In case you have not heard (or the trend has not yet hit your area) food carts and food trucks are all the rage right now.
Throughout Los Angeles for example, food trucks serving high cuisine at low prices continue to explode in popularity. Kogi Korean BBQ alone has four trucks that swarm the city: Serving incredible tacos at $2 a pop, these restaurants-on-wheels typically generate lines that last 45 minutes or more and the trucks rake in millions annually.
Or get this: CNN recently declared that Portland, Oregon has the best street food in the world (topping, among others, Rio, Marrakesh, and even Bangkok). The food cart trend in Portland is so hot that Bing recently launched its first-ever local app – a Portland food cart finder:
Microsoft announced the launch of its first hyper-local Bing product: a food cart finder that provides Portland's food cart-crazy population with access to menus, directions and reviews for over 250 food carts. The service allows users to filter food carts by cuisine, opening hours, ratings and location.

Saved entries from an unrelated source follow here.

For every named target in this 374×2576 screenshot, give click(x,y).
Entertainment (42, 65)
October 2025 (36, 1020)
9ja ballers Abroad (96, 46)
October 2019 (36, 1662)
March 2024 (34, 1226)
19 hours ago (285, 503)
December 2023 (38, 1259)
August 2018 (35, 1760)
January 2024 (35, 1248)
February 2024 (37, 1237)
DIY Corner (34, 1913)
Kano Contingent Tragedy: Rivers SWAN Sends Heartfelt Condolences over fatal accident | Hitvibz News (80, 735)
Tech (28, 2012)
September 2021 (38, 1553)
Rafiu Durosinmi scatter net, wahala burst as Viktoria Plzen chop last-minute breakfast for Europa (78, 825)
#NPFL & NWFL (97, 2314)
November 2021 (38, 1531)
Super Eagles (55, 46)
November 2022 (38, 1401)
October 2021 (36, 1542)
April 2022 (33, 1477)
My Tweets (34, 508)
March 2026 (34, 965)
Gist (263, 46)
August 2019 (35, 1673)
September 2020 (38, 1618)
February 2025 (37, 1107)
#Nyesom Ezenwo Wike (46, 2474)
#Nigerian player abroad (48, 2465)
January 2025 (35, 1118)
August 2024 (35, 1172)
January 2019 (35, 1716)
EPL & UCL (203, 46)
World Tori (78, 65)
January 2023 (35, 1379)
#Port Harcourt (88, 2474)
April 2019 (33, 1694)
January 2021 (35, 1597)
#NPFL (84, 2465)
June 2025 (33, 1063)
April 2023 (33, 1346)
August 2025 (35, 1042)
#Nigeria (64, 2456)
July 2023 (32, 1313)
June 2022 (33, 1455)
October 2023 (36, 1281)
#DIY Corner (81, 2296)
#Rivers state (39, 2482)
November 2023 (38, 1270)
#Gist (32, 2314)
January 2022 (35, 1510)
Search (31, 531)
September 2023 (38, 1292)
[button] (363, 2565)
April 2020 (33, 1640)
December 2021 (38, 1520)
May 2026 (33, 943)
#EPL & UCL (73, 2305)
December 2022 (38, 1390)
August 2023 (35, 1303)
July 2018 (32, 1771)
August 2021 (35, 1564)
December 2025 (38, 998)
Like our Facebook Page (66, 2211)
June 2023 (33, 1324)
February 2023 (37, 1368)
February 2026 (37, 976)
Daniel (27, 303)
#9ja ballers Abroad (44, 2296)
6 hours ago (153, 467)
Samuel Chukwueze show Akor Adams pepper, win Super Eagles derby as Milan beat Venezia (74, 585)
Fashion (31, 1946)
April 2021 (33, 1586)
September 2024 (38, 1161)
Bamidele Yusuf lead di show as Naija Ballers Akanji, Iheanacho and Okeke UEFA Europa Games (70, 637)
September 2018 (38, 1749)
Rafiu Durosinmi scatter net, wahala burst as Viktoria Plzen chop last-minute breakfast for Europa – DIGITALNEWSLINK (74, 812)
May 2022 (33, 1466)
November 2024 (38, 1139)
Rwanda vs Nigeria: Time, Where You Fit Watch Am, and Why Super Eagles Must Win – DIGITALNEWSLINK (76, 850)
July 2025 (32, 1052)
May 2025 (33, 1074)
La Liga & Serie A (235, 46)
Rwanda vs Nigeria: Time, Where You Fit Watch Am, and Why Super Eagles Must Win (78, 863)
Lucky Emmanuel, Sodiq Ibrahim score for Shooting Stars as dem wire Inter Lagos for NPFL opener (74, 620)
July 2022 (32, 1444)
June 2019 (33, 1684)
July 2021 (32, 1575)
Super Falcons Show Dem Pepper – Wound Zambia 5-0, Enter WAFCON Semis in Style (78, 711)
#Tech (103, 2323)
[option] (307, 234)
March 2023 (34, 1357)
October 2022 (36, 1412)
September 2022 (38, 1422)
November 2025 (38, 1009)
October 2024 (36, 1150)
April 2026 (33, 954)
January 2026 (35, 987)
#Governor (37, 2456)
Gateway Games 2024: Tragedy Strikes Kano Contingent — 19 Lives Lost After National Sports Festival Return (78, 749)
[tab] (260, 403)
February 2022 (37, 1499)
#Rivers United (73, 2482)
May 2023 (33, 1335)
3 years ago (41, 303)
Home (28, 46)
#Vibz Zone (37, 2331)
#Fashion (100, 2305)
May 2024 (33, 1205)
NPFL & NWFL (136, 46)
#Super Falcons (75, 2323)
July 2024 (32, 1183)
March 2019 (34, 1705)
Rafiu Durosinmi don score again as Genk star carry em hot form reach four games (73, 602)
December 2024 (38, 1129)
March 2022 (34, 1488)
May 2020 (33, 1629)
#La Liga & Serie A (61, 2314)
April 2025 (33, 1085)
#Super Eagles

I can personally attest to the great food found at carts in both cities, but more importantly for our purposes, is that restaurateurs who kick-start their business by creating a food cart apparently fare better over the long-haul than many of those who go out, get their MBA, and launch a new restaurant backed by a pricey loan. As someone said recently, “Those food carts actually turn out to be fantastic small business incubators.”
It makes sense, doesn’t it? By starting small, learning the ropes, figuring out what works, and then tweaking and fine-tuning, these food entrepreneurs gain invaluable experience with very low risk.
And that may be the best part.
Of course starting and running a business is a risk – that’s part of the juice and the fun. But the smart money is on the small business owner who knows to limit his or her downside by starting small, risking less, and thereby taking smaller lumps.
After that, then jumping in with both feet makes a heck of a lot more sense.
You may recall a late-night infomercial from years ago where the guy boasted that “one tiny little classified ad can make you rich!” Curious, I once bought that information product ($39.95) to discover the gimmick. Turns out it was no gimmick at all. His plan was this: Find a good product, place some classified ads to test it, uncover an ad that made you even $5 a week, and then roll that ad out into the 500 newspapers across the nation (back when we had newspapers and classifieds.) Do that, and you will see that $5 a week in profit times 500 papers equals almost $150,000 a year.
But you don’t make $150,000 a year off of one tiny classified by placing it in 500 papers first; you only do so by placing it in one paper first instead.
It’s the same as the food cart idea: What works is to start small, tinker and learn, and then go long.